I have all sorts of other thoughts about heroes, most of them heavy and critical.  My first effort at this post was about people living in Nazi Germany.  My second effort was self-flagellation about the times I was a hero and risked significant injury.  Sometimes I don't want to live inside my own brain, and I don't need to spread that around.

We need entertainment and escape.  Someone should remind me of that next time I'm lecturing about time wasting.  I'm not the boss anymore.  Do whatever makes you happy :)

Sunday, January 6, 2019

"Wall"


I'm writing on a Sunday and there still isn't a Friday word.*  I made allowances for holiday distractions in December, but what's the excuse in January?  Maybe I just get too serious about things.  I doubt the world's rotation depends on another blog post.  Yet, I find my posts are a way of publicly journaling about some things, stuff I don't even remember caring about a few months later.  Was the Olympics really less than a year ago?  Did I really just start my I Spy still lifes in March?  My, how time flies!
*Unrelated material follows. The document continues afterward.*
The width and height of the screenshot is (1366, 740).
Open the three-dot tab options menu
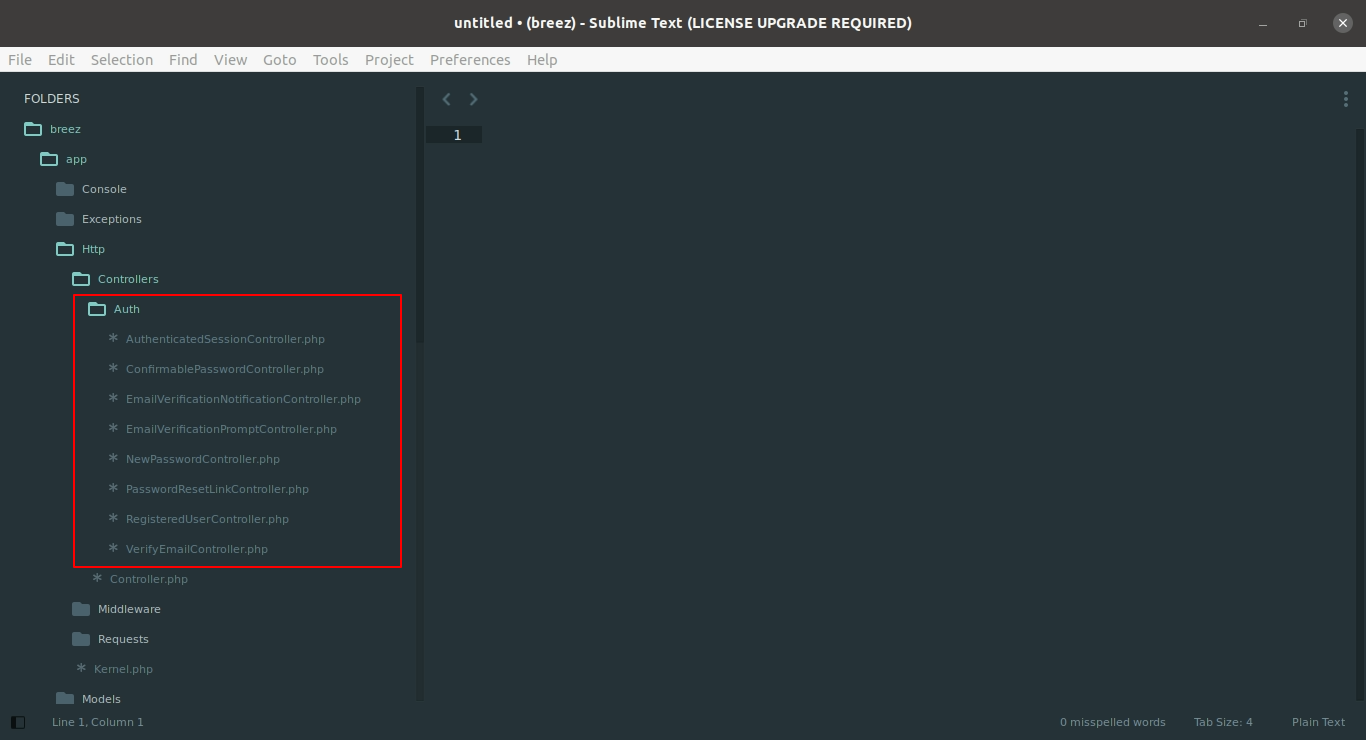(1346, 99)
Actually, I did 2 pre-series I Spy paintings in 2017, but they were precursors, unformed inspirations that led to the series I started in 2018.  Looking back through the blog posts I can see how my work evolved to the paintings I'm doing now.  I can read about things I was thinking then that led to my current thoughts.

I couldn't realize I'd still be blogging when I started this years ago.  I had ideas for things I thought I'd write about and I haven't written about most of those things.  I remember feeling intimidated about airing my feelings.  I thought talking about myself was egotistical.  I've gotten over that.  I found other people agree with me, or don't, and we can still make friendships around the planet.  I find myself thinking of kittens and puppies and children I'll never physically meet and feeling my life is better for it.  Even sympathizing with your illness or losses adds something to my reality.

Thank you for sharing and joining me on the journey.  You inspire me with your own creative endeavors.

There are times I look at my computer screen and think I've already written everything I've got to say.  Somehow, I always seem to find a few more words to add.  Those words lead to more words and somehow there's another post.  Sometimes I don't want to make art for the post, and yet there's always an image to post with the words.  The process keeps me in a forward motion even when I feel stalled.  It's an exercise that keeps me limber like walking in the park.

I can't imagine what I'll write and paint in 2019.  It never occurred to me that I'd talk about okra in 2018, which I pickled by the way.  It's delicious.  I regret only making 2 jars of it and giving one of the jars away.  In any case, there will be more surprises in the coming year, and time will tell whether they'll turn out as well as pickled okra.

Wishing everyone a creative, happy, and successful year!

*IF gave a new word, "Wall", on Monday afternoon.  Let's just call all the thumbnail pics as a wall of art?